Set down, exactly as written, every line from the one containing "[Linkedin-in] (779, 2219)" through the end of the listing.

*** Data section Section Begins ***

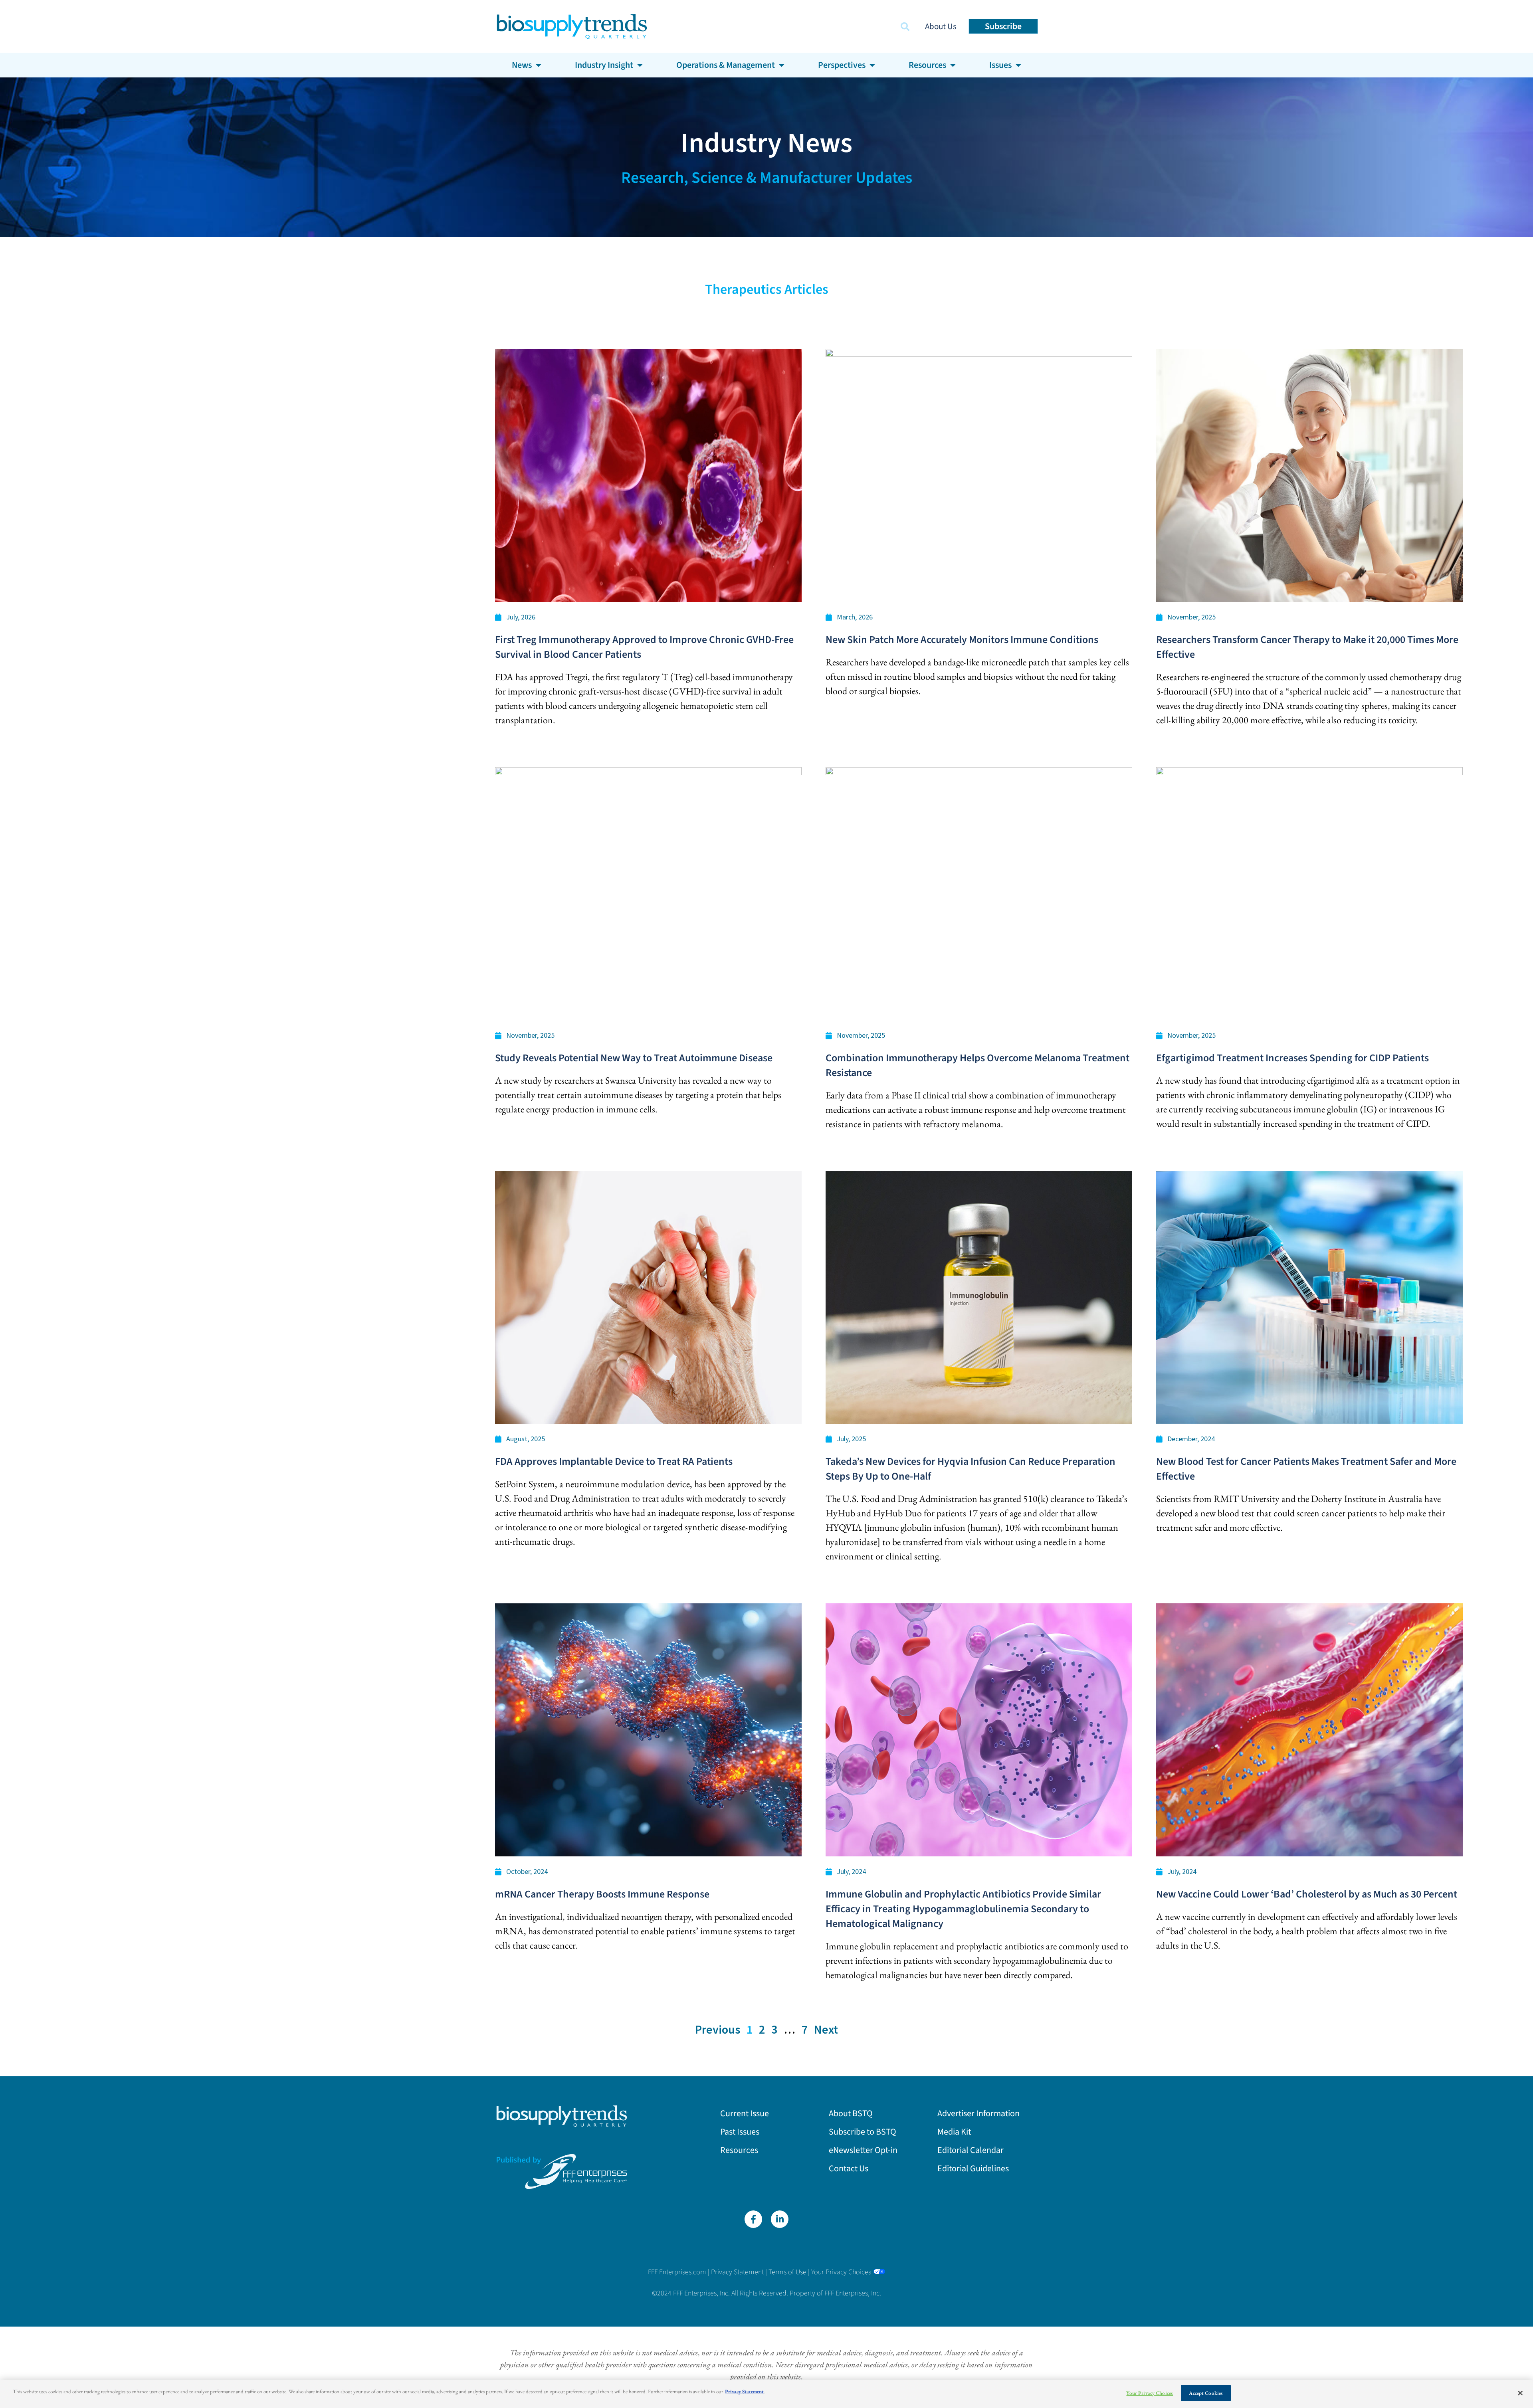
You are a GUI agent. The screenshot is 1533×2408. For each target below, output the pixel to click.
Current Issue (744, 2113)
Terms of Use (787, 2272)
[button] (905, 27)
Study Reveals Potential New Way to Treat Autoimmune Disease (633, 1058)
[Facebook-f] (753, 2219)
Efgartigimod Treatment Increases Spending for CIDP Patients (1292, 1058)
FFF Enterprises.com (677, 2272)
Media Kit (954, 2131)
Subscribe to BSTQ (862, 2131)
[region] (766, 2394)
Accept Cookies (1206, 2393)
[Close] (1520, 2393)
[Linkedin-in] (779, 2219)
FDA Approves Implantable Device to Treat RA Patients (614, 1461)
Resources (739, 2150)
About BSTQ (851, 2113)
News (522, 65)
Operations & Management (725, 65)
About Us (941, 26)
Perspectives (842, 65)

*** Data section Section Ends ***

■ Task result
[Linkedin-in] (779, 2219)
FDA Approves Implantable Device to Treat RA Patients (614, 1461)
Resources (739, 2150)
About BSTQ (851, 2113)
News (522, 65)
Operations & Management (725, 65)
About Us (941, 26)
Perspectives (842, 65)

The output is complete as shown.